Our democracy is hobbled by the propaganda system which stuffs people’s heads with pro-capitalist ideas night and day. We have to work out how to defeat it. Getting ourselves shot or beaten up by the police isn’t intelligent politics and Martin Luther King was pertinent: if he wasn’t morally opposed to violence, he would be tactically opposed. Faced with the extraordinary capacity for violence of the modern State, we have to work out democratic means of change.  

It's also vital not to reinforce the divisions capitalism thrives on. Stop and search is used much more against people of colour than the general population, but doesn’t a campaign against stop and search against coloured people suggest it is their issue alone, and doesn’t that risk alienating, or at least leaving indifferent, those who aren’t coloured? Why not a campaign against stop and search, on the grounds that no citizen should be subject to it without very powerful cause?  

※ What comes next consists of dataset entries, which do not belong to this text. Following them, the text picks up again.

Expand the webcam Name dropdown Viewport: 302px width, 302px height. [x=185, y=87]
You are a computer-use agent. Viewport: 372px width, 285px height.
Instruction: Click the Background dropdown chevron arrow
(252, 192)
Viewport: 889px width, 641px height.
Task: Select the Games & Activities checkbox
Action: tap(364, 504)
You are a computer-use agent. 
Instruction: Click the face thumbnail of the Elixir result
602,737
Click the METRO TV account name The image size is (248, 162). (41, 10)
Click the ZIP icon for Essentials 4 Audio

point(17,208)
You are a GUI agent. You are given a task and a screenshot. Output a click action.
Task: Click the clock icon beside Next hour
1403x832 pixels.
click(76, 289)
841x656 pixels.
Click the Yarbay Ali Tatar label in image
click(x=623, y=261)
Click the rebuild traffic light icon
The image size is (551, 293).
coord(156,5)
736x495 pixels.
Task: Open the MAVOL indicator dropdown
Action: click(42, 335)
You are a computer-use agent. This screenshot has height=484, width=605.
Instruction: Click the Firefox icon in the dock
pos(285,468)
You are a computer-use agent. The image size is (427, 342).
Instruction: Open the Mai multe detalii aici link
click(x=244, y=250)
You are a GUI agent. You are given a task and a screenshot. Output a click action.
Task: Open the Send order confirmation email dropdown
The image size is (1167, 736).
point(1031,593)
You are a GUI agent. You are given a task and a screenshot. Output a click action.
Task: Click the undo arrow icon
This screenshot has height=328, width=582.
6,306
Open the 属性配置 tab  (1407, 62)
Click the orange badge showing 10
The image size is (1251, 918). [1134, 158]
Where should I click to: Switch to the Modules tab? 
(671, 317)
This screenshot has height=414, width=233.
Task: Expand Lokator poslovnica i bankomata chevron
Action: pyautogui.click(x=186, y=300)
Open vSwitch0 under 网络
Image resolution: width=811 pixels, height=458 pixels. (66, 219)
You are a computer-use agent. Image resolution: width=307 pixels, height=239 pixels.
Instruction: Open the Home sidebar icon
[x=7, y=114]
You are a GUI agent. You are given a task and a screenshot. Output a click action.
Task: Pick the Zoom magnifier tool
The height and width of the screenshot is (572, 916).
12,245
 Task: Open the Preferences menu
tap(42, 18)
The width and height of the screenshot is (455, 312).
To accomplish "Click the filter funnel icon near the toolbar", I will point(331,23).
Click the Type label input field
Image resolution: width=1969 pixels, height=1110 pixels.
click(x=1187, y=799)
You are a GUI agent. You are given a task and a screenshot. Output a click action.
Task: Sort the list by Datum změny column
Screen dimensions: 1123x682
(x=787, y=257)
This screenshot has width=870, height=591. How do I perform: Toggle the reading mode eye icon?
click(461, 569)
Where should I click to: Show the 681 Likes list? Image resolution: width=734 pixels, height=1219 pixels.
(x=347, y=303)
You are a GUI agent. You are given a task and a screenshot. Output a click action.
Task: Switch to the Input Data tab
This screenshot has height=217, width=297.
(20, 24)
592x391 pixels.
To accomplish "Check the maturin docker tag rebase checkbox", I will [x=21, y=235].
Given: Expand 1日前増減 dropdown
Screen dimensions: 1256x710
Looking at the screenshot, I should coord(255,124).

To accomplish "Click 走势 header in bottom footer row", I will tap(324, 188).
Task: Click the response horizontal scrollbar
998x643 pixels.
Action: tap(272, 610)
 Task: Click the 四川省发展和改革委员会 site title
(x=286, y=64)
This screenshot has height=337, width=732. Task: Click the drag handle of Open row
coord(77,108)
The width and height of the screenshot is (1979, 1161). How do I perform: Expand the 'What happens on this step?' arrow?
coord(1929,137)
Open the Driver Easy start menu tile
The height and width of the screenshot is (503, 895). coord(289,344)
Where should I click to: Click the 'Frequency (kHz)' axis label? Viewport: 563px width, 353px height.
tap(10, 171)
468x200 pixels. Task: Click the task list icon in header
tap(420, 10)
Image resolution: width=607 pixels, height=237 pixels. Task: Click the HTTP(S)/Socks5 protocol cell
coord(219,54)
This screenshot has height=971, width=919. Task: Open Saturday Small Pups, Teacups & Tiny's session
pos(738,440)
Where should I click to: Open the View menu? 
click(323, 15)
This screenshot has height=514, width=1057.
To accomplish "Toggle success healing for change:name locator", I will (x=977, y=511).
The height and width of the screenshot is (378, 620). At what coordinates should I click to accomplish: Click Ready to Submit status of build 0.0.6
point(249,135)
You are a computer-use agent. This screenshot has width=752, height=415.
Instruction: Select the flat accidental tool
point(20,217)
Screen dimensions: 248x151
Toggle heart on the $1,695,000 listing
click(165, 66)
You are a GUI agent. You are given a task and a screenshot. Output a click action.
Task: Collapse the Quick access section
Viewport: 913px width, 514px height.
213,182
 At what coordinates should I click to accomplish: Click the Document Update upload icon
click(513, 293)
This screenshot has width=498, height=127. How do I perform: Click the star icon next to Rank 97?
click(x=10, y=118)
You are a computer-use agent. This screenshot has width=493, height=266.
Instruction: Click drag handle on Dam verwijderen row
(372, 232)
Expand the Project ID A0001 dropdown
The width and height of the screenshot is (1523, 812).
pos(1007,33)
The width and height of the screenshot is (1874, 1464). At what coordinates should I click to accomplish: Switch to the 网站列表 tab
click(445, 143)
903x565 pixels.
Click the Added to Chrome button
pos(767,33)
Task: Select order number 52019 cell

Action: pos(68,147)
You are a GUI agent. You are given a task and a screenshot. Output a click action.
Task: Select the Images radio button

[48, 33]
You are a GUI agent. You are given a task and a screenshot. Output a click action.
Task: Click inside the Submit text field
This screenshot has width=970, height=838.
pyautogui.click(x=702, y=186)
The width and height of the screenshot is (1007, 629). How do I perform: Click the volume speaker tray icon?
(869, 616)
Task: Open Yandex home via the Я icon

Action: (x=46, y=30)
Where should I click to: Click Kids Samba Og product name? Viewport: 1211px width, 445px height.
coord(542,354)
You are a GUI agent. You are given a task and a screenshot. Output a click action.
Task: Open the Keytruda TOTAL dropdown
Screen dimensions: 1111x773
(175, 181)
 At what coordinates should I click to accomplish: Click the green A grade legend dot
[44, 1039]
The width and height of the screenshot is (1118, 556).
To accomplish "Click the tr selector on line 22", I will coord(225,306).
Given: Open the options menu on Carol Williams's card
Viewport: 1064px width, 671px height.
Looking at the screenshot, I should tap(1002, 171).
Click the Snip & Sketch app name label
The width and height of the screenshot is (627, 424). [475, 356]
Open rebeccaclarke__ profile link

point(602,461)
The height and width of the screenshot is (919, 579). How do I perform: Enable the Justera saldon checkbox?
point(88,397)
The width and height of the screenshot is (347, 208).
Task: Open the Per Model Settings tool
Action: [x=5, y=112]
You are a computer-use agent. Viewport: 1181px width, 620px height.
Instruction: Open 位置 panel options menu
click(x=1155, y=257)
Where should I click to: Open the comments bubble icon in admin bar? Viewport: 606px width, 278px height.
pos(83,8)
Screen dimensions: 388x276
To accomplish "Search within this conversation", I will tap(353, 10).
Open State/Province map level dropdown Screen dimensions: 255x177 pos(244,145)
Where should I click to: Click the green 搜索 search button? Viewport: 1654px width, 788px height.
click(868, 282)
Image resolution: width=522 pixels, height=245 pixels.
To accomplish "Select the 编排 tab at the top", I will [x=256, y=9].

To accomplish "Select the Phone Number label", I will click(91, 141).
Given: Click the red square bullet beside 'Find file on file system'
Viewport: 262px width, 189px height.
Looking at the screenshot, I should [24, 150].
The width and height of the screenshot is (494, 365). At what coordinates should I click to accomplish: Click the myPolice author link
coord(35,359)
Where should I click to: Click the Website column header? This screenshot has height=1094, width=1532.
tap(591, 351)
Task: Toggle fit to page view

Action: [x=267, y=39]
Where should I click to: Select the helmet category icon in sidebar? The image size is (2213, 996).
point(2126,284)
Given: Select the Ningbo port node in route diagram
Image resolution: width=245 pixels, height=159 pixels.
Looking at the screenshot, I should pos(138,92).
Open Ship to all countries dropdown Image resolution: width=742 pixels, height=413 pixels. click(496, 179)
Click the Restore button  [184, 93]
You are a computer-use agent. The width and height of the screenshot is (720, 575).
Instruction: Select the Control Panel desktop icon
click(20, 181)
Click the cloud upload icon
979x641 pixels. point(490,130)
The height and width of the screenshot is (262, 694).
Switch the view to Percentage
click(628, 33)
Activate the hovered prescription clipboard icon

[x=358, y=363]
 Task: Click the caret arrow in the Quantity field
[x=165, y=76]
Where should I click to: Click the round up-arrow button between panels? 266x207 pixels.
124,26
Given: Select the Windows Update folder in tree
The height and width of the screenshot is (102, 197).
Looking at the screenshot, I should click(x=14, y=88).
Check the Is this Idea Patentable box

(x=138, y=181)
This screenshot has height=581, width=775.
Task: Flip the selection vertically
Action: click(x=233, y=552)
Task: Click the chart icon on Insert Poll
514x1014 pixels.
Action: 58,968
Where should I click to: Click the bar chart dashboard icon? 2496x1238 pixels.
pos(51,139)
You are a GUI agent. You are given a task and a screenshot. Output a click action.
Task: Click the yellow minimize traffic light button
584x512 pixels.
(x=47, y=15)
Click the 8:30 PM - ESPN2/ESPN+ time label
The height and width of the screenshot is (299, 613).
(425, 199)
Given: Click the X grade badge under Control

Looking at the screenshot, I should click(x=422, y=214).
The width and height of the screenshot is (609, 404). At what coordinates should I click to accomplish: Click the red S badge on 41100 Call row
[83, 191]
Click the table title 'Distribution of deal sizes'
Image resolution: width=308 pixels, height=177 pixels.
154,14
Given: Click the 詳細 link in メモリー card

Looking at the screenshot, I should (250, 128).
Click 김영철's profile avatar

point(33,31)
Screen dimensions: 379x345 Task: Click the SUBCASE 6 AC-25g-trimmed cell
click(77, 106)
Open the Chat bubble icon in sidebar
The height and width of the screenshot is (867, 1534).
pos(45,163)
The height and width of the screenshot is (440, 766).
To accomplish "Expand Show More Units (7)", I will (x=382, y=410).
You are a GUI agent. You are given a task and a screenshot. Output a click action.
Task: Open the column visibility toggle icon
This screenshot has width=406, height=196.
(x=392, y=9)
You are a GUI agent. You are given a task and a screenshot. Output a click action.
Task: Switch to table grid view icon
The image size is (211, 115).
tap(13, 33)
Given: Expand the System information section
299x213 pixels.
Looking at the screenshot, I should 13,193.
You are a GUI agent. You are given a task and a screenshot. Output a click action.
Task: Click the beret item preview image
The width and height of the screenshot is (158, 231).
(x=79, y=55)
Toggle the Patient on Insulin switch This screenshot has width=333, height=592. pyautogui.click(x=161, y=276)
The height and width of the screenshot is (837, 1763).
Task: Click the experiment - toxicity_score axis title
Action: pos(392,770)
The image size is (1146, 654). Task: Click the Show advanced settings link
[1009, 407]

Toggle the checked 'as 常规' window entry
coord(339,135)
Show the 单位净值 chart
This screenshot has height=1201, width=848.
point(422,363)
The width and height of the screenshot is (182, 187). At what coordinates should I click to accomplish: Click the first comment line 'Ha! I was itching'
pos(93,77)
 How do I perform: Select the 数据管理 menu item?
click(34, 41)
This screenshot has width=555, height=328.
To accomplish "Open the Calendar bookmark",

Day and McBean’s book is full of excellent research, convincing evidence, fascinating detail and well-placed moral outrage at the nature of our economic and social arrangements. They are in the tradition of anarchist thought which brought into existence the only example we have of a functioning modern society with neither capitalists nor the State: Barcelona in 1936. That was the result of a revolution crushed by Stalinists and fascists. What we have to work out is how to arrive at such a society democratically. There is every reason to believe we can.